On Friday evening, he had arranged for the drawing of the aces, but he had
not
stacked the subsequent twelve cards to provide for the selection of four identical knaves at three-card intervals. He’d sat in stunned disbelief as he’d watched Maria turn them over.
The odds against drawing a jack of spades four times in a row out of four combined and randomly shuffled decks were forbidding. Jacob didn’t have the knowledge necessary to calculate those odds, but he knew they were astronomical.

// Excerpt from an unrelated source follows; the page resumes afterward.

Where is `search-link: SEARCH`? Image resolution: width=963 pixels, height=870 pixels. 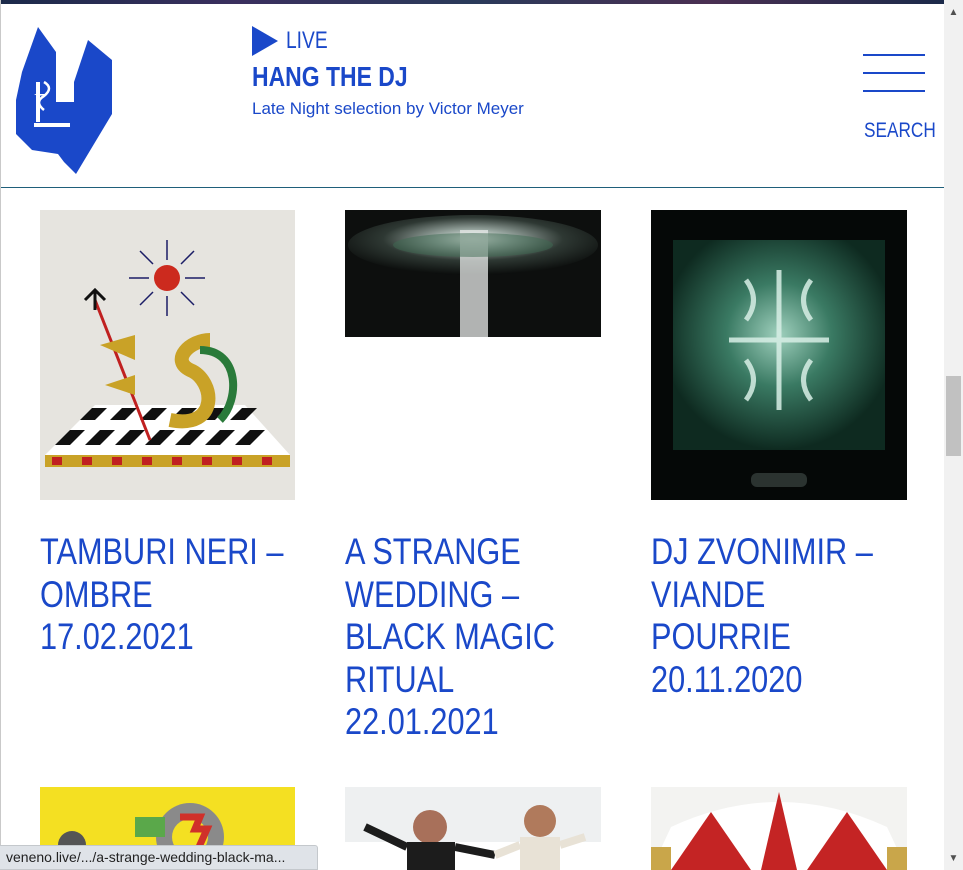
search-link: SEARCH is located at coordinates (900, 131).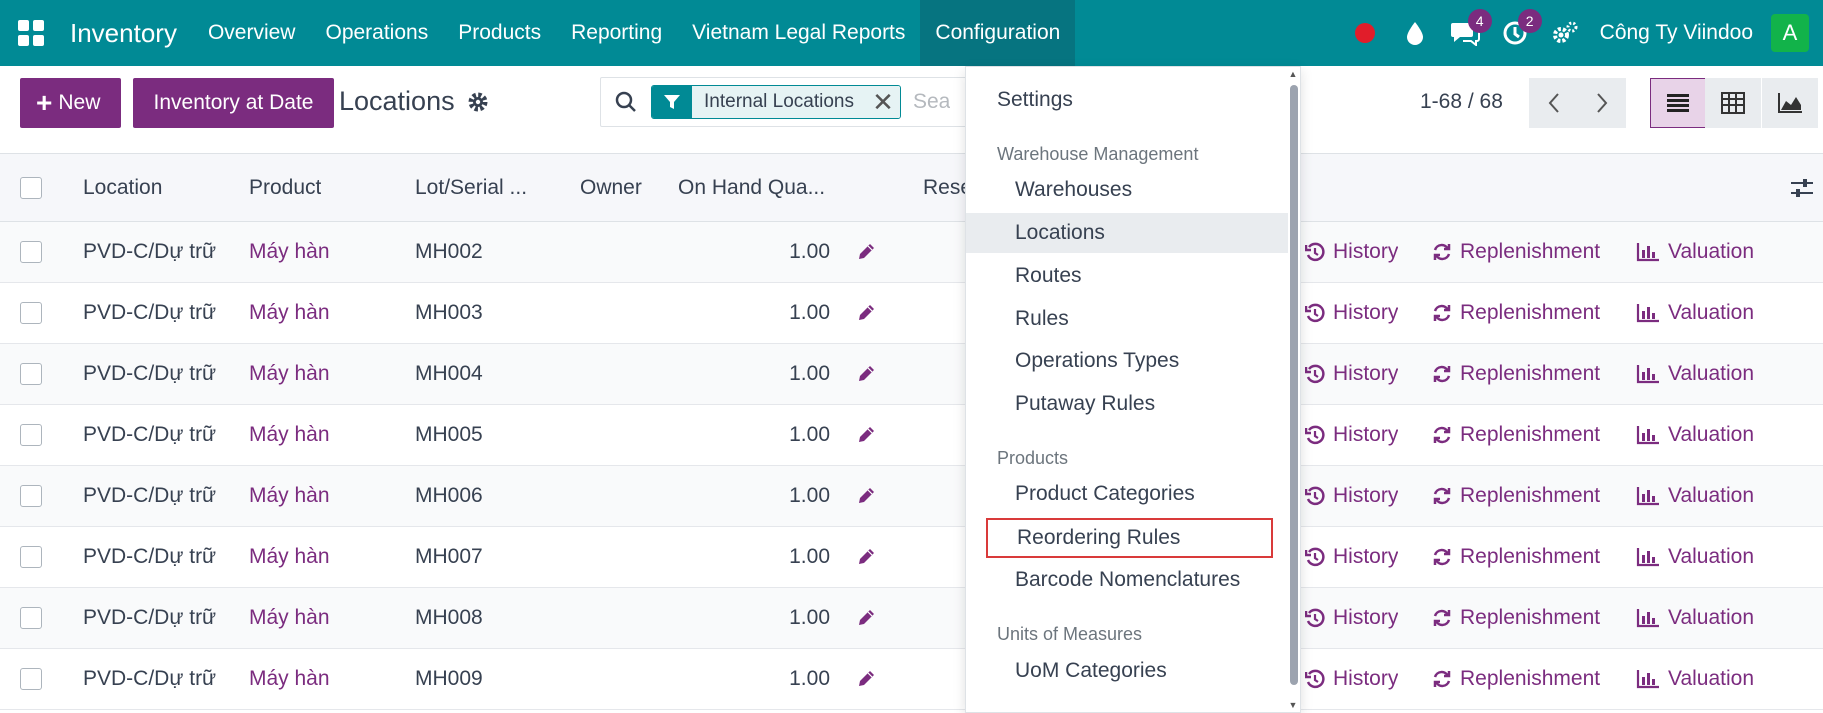 This screenshot has width=1823, height=713. I want to click on list-view-button, so click(1678, 103).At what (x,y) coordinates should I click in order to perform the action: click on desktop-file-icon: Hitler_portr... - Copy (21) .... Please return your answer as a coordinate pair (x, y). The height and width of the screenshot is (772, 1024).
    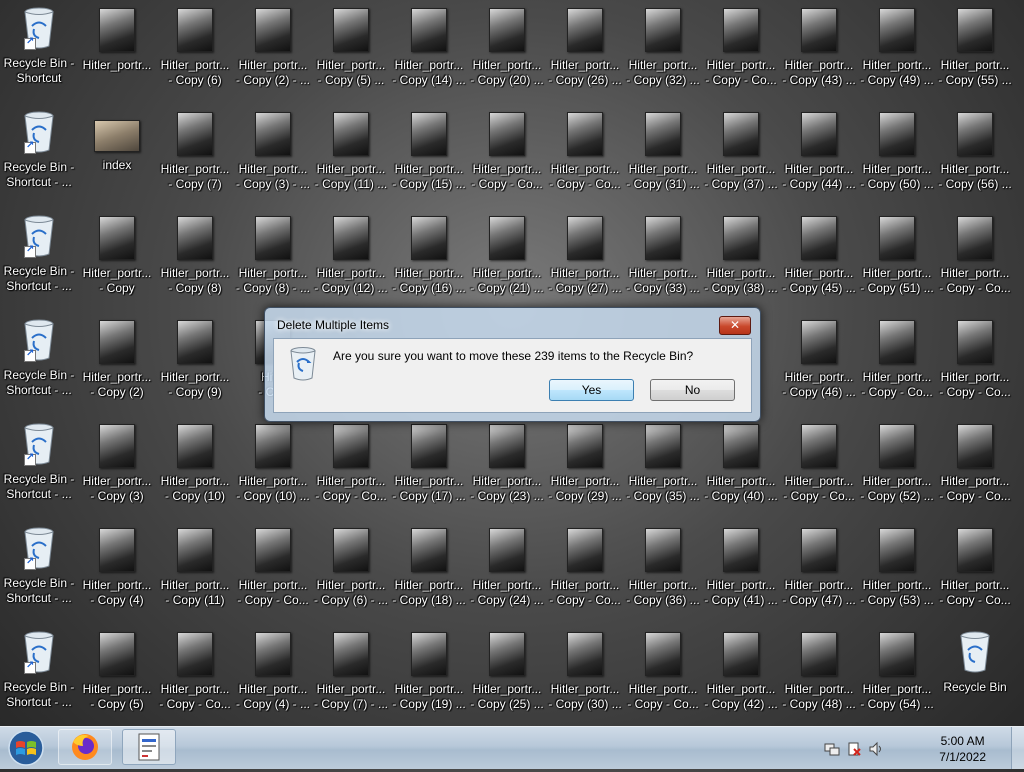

Of course, there was no possibility whatsoever of drawing four identical jacks from combined decks that had been exquisitely manipulated and meticulously arranged by a master mechanic—unless the effect of the jacks was intended, which in this case it was not. The odds couldn’t be calculated because
it could never happen.
No element of chance was involved here. The cards in that stack should have been as predictably ordered—to Jacob—as were the numbered pages in a book.
Friday night, mystified and troubled, he hadn’t slept much, and each time that he dozed off, he had dreamed of being alone in a bosky woods, stalked by a sinister presence, unseen but undeniable. This predator crept in silence through the underbrush, indistinguishable from the lowering trees among which it glided, as fluid and as cold as moonlight, but darker than the night, gaining on him relentlessly. Each time that he sensed it springing toward him for the kill, Jacob woke, once with Barty’s name on his lips, calling out to the boy as though in warning, and once with two words:
“…the knave….”
Saturday morning, he walked to a drugstore in town and purchased eight decks of cards. With four, he passed the day re-creating, again and again, what he’d done at the dining-room table the previous evening. The four knaves never appeared.
By the time he went to bed Saturday night, the cards that had been new only that morning were showing signs of wear.
In the dark woods of the dream, still the presence: faceless and silent, radiating a merciless intent.
Sunday morning, when Agnes returned from church, Edom and Jacob joined her for lunch. During the afternoon, Jacob helped her bake seven pies for Monday delivery.
Throughout the day, he tried not to think about the four knaves. But he was an obsessive, of course, so in spite of all his trying, he did not succeed.
Sunday evening, here he was, cracking open four new decks, as if fresh cards might enable the magic to repeat.
Ace, ace, ace, ace of hearts.
“December 1, 1958, in Chicago, Illinois, a parochial-school fire killed ninety-five.”
Ace, ace, ace, ace of diamonds.
Four of clubs.
If magic explained the jacks on Friday evening, maybe it was the dark variety of magic. Maybe he shouldn’t be endeavoring to summon, once more, whatever spirit was responsible for the four knaves.
“July 14, 1960, in Guatemala City, Guatemala, a fire in a mental hospital—two hundred twenty-five dead.”
Curiously, reciting these facts usually calmed him, as though speaking of disaster would ward it off. Since Friday, however, he had found no comfort in his usual routines.
Reluctantly, Jacob finally returned the cards to the packs and admitted to himself that superstition had seized him and would not let go. Somewhere in the world was a knave, a human monster—even worse, according to Maria, a man as fearsome as the devil himself—and for reasons unknown, this beast wanted to harm little Barty, an innocent baby. By some grace that Jacob could not understand, they had been warned, through the cards, that the knave was coming. They had been warned.